◆ **Work instruction**:
Among the records below, which lines contain the string "computer"? Report them.

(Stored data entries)

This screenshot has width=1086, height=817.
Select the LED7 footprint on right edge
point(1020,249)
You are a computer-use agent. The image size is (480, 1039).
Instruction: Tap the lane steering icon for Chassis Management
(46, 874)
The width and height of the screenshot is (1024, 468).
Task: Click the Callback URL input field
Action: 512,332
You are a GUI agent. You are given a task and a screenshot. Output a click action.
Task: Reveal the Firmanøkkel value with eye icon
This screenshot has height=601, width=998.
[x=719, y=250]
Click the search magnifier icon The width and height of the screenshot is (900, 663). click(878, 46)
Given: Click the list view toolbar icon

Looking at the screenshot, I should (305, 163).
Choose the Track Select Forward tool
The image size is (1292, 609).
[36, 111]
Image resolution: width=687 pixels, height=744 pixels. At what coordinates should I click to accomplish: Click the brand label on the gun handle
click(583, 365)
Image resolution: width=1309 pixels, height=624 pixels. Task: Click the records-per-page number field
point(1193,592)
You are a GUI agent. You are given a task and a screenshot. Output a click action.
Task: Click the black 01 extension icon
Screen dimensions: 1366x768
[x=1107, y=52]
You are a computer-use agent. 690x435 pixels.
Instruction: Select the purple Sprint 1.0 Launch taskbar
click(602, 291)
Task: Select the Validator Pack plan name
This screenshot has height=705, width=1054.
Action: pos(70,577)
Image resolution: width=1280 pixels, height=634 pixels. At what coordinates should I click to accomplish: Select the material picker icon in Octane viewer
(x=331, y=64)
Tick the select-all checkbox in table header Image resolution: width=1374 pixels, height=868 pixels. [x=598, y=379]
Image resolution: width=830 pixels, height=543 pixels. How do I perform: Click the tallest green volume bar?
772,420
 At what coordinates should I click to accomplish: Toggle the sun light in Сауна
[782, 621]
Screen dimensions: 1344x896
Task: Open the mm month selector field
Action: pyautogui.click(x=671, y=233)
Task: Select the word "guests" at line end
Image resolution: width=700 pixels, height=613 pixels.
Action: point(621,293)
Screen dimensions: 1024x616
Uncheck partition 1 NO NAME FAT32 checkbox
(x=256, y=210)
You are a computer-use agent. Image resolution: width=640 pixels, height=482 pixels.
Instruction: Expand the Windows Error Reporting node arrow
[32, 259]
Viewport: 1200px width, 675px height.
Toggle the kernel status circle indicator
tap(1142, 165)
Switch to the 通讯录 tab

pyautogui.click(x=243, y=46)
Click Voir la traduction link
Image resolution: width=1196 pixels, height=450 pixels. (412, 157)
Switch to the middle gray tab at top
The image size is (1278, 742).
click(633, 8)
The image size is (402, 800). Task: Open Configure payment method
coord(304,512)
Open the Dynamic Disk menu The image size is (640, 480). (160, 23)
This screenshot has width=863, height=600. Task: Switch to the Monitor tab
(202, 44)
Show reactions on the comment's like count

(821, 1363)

◆ **Solution to the problem**:
You are a computer-use agent. The image size is (480, 1039).
You are a computer-use agent. 690x435 pixels.
You are a computer-use agent. Image resolution: width=640 pixels, height=482 pixels.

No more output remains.